Lui qui se croyait incapable de faire du mal, parce que médecin, va tuer son frère après s'être échapper du puit. Curieusement, cet acte barbare et bestial va le faire craquer et souligner son humanité.

Ceci est un trait récurent dans l'œuvre de Tsukamoto : les expériences limites, violentes permettent aux héros de retrouver et d'éprouver leur humanité, qu'il s'agisse de la mise en danger dans Bullet ballet, du fétichisme morbide et masochiste du corps au travers de la boxe dans Tokyo fist, de la transformation dans Tetsuo, le héros, chez  Tsukamoto doit reconquérir son humanité perdue dans la froideur du quotidien et de l'urbanisation dont Tokyo semble être la métaphore la plus cauchemardesque.

Ainsi Yukio trouvera t il un apaisement dans le meurtre de son double maléfique, à la manière d'un William Wilson, une des référence évidente du film à l'œuvre de Poe.

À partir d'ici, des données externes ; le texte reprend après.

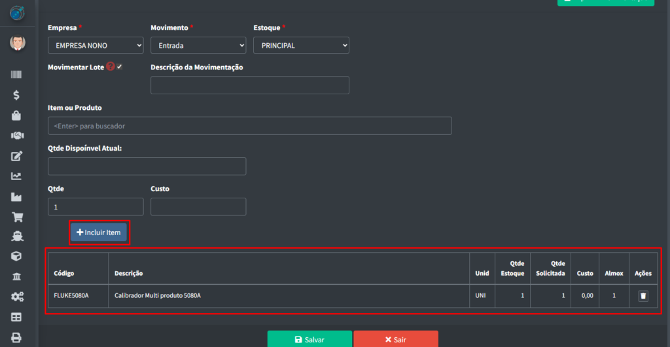Open the Empresa dropdown
This screenshot has width=670, height=347.
pos(96,45)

Le dernier plan est, là encore, inhabituel chez  Tsukamoto car porteur d'optimisme : on y voit Yukio partir faire sa tournée de médecin et se diriger d'un pas sûr vers le monde des taudis, comme s'il en avait toujours accepté l'existence.

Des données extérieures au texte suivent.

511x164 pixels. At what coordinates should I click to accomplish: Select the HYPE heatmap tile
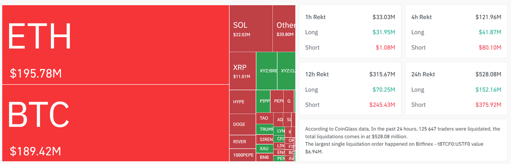click(242, 102)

Si Gemini est un film sur la gémellité, il se démarque fortement de Faux semblant de David Cronenberg où la folie conduisait un des frères jumeau à occaparer la place de son frère parce qu'il refusait le départ de celui-ci avec une femme. Le film de Cronenberg porte plus sur l'aspect fusionnel de la gemellité et le fantasme de l'indifférenciation du corps de l'autre : la folie réside dans le fait de vouloir ne faire qu'un avec l'autre, tandis que dans Gemini la démarche est tout autre. En effet, Yukio, par le biais de son frère, va s'approprier et prendre en compte une réalité qu'il n'admettait pas. Pour cela, il devra admettre sa différence, et plus largement celle des autres.

De manière symbolique, le puit dans lequel l'enferme  Sutekichi représente l'inconscient, le refoulé : il s'agit aussi bien des pulsions destructrices, incompatibles avec la fonction de médecin, que de la représentation sociale de la misère et de la réalité sociale au Japon.  Sutekichi peut même être vu comme une projection fantasmatique synthétisant, matérialisant toutes les frustrations et colères de Yukio.

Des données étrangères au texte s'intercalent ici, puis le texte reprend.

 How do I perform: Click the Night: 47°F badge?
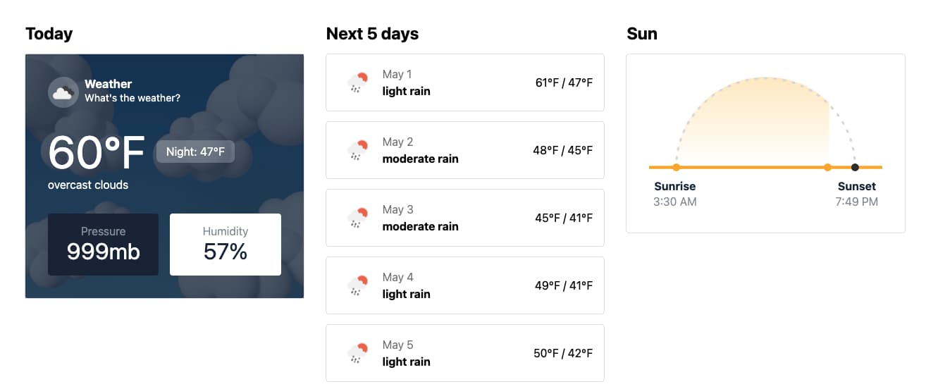[195, 152]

Tsukamoto fait de Yukio le symbole de la réussite du Japon triomphant, manichéen parce que niant la pauvreté et l'échec, et qui va s'affirmer, devenir plus complexe en prenant conscience de la réalité.

 

Gemini, s'il adopte la forme du film de genre, le retour du double maléfique qui veut se venger, est un film d'une grande richesse qui asseoit définitivement Tsukamoto aux côté des grands réalisateurs japonais.